Today's topic is beer.
Well, maybe how the state regulates craft breweries.
Okay, it's about how legislators are willing to contradict themselves, ignore their constituents and push the agendas of their campaign donors.
(Ding, ding, ding!)
A bill approved by a Senate committee on Tuesday will essentially force small breweries to sell their bottled or canned beer to a distributor before buying it back from the same distributor and finally selling it to you from their own brewery.
The distributor won't make or market the beer. The distributor won't pick up, deliver or even see the beer. Heck, the beer won't even leave the refrigerator at the brewery.
And, still, the distributor will make a profit.
Ain't Florida grand?
The sneaky part of the plan is that it has a whiff of legitimacy along with the usual stench of political favors.
By law, the beer business is required to have three separate branches. There are manufacturers, distributors and vendors, and none are supposed to do the job of the others.
Yet exceptions have been made for niche businesses, such as craft brewers or vineyards. The laws have been relaxed enough in states such as Washington, Oregon and California that breweries and vineyards have become a part of the tourism industry.
When the New York Times listed St. Petersburg among 52 places to visit in 2014, it specifically mentioned the city's growing craft beer scene.
Yet state lawmakers are using the federal government's three-tier regulation to justify this nonsensical addition of a middleman. They say that by acting as both manufacturers and vendors, the brewers have cut out the distributors.
Naturally, that does not sit well with the distributors. And the distributors just happen to have a lot of friends in the Legislature. Friends with price tags on their lapels.
If you think I'm kidding, consider what Senate President Don Gaetz, R-Niceville, told the Associated Press last month when legislators were debating whether to approve 64-ounce to-go containers known as growlers:
"I'm with the beer distributors in my district,'' Gaetz said. "That's a very important issue because one of my very best friends is an Anheuser-Busch distributor, and he never talks to me about his business. It's always about what are we going to do for disabled children, what are we going to do for the arts, what are we going to do for economic development. But this time he's talking about growlers.''
That friend of Gaetz's has donated more than $260,000 to the Republican Party of Florida and $31,000 to Gov. Rick Scott's campaign committee. And, as the Times' Michael Van Sickler points out, the bill's sponsor, Sen. Kelli Stargel, R-Lakeland, has also gotten an infusion of campaign money from beer distributors in recent months.

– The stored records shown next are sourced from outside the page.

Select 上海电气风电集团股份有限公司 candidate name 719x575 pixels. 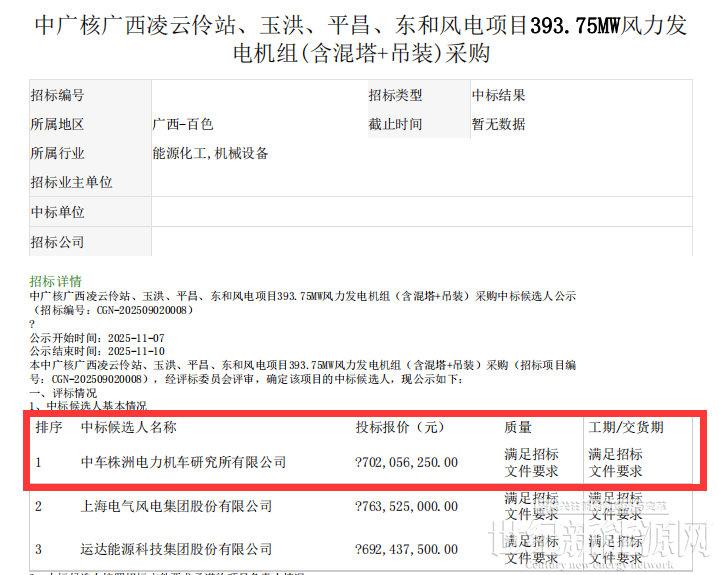[x=176, y=506]
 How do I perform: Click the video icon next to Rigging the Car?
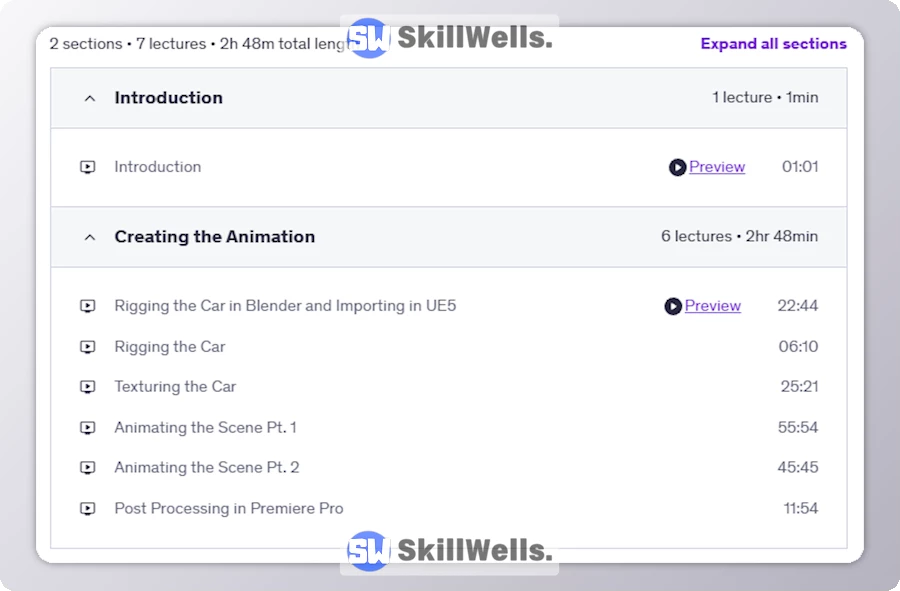(88, 347)
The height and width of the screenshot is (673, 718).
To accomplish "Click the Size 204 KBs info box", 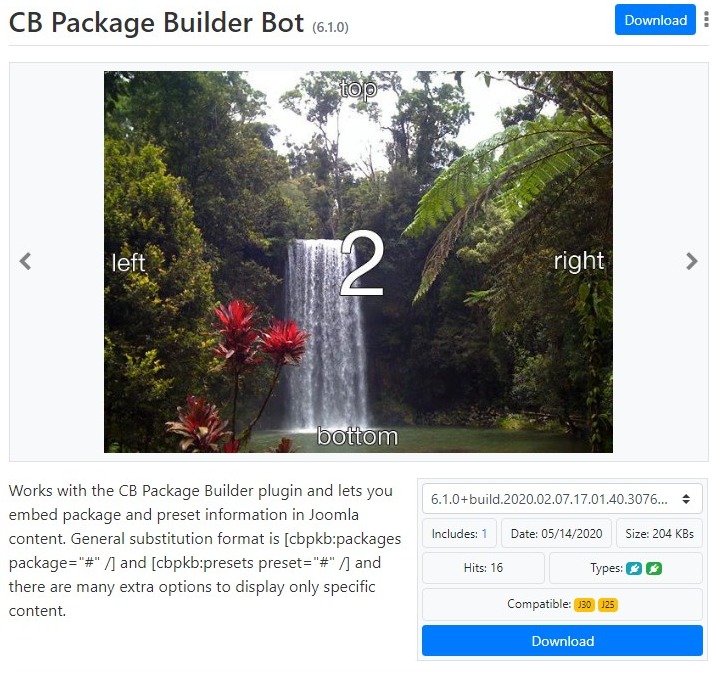I will point(659,533).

"What they're saying is they're going to pass this law because some big, out-of-state corporations want them to,'' said Mike Bryant, owner of the Dunedin Brewery. "They're not worried that local businesses will lose money and could take people off the payroll.''
Your leaders in Tallahassee talk loudly about helping small businesses by removing unnecessary regulations. Yet if this bill is eventually passed and signed by the governor, they will have added costly regulations that serve no purpose other than enriching their benefactors and campaigns.
Turns out, their devotion to small business leaders begins and ends with themselves.